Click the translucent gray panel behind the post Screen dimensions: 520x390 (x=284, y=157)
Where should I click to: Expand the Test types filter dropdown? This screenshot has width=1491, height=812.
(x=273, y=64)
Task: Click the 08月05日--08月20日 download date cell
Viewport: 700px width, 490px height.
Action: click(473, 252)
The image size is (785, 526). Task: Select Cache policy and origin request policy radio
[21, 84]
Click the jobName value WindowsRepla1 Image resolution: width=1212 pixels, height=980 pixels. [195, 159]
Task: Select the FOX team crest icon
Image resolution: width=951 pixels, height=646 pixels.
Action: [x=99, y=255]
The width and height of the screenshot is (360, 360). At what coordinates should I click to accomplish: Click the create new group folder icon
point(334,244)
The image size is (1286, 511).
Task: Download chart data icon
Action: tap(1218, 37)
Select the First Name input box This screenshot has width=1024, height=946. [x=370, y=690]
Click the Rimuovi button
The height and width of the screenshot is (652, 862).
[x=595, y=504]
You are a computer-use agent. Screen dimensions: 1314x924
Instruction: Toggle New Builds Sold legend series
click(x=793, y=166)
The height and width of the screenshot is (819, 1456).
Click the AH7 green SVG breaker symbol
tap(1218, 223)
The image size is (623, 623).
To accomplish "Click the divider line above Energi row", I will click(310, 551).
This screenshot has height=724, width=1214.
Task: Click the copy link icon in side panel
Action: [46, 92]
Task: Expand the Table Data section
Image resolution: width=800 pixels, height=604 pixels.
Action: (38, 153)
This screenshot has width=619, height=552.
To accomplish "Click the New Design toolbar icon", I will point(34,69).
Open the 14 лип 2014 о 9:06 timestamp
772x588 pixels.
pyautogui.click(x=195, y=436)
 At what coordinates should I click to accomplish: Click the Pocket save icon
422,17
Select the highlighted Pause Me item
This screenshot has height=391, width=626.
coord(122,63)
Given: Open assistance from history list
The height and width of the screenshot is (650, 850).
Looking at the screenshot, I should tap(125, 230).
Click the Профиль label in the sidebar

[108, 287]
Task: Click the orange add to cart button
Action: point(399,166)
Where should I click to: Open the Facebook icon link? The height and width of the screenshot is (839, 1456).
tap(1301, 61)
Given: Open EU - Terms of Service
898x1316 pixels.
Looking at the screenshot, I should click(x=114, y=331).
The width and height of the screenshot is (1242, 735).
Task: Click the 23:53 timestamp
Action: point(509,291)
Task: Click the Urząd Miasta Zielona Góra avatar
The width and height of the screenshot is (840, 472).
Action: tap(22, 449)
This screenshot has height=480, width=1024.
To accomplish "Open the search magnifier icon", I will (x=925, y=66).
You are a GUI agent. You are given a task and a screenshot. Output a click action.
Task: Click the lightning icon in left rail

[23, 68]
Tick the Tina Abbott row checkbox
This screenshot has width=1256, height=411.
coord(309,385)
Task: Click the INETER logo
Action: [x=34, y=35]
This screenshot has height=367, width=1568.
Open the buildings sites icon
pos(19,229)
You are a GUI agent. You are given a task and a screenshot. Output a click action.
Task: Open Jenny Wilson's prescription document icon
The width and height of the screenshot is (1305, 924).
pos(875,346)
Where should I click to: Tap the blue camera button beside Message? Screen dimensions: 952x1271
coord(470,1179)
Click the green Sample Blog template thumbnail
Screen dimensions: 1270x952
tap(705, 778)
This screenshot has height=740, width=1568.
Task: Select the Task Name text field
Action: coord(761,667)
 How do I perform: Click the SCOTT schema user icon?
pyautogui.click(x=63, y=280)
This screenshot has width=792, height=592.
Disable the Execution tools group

____

Pull out every line of the listing above that contains the string "dimensions".

## Task result:
Click the translucent gray panel behind the post Screen dimensions: 520x390 (x=284, y=157)
You are a computer-use agent. Screen dimensions: 1314x924
Where should I click to: Tap the blue camera button beside Message? Screen dimensions: 952x1271
Screen dimensions: 1270x952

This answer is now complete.